Speaking of which HE'S A BUTTERFLY I CAN'T BELIEVE I DIDN'T CATCH THIS. The emblem of self-evolution refuses his own most obvious theme. As well as the thematic foundation of the Ants' whole deal: they are what they eat. Everything they consume changes them. (How like life?) Shaiapouf stands at his own place in evolutionary history and looks back with contempt and forward with fear.
I thought about a story from Ted Chiang in Exhalations, in which he explores the consequences of technology on cognition. Delightfully, the story takes on the question of "technology" as broadly as possible: not merely scifi-appropriate memory implants but also writing itself. How are we to deal with changes to human experience?

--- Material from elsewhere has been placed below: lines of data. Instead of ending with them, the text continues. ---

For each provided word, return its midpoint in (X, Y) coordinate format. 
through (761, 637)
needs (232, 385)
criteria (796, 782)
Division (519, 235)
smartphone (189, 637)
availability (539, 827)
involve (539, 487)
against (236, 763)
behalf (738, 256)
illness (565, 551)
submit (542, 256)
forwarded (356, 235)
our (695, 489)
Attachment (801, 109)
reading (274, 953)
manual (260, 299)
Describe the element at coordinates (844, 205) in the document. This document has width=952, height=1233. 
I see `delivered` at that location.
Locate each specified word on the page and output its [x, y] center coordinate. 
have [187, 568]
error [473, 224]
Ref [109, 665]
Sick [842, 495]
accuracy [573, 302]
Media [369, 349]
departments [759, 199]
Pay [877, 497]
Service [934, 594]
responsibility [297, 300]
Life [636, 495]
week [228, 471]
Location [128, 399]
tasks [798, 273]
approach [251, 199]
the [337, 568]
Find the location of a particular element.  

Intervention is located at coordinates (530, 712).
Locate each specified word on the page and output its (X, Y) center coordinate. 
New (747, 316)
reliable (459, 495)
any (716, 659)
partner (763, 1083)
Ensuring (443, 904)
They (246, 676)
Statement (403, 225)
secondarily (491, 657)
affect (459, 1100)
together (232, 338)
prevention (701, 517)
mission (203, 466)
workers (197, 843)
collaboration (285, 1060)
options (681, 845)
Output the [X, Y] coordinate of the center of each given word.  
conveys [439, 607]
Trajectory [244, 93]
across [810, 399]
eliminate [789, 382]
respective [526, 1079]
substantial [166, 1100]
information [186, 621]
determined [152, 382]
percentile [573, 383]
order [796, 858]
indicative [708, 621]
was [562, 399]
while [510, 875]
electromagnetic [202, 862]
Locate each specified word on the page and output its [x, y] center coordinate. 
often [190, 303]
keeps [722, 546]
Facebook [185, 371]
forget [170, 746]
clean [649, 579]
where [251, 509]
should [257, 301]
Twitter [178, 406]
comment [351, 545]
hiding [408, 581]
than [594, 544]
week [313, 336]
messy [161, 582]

The section of Anna Karenina I'm currently reading is about evolution writ much smaller... Anna has revealed her infidelity to her husband. She imagines that this will break the chrysalis of a new life for her, but Alexey swiftly puts the cat back in the bag, and Anna cannot seem to resolve to actually shatter her own life. Change is terrifying! Levin, too, is also (though a little more comically, to my mind, because of the repetition of his reversals) yearning for something else and continually resolving to exchange his life for one aligned with his values. Also scary! He's a little silly but very sympathetic, in this regard, especially when his brother shows up both to remind him of the bourgeouis values he's explicitly rejecting and also to chastise him directly for the concessions he's already made to break away from those values. Self-determination invites resistance.
I am also reading Madame Bovary, and have watched the first 3 episodes of Severance. Both of these things are partially about how soul-crushingly boring it is to be alive when one is lonely and stuck.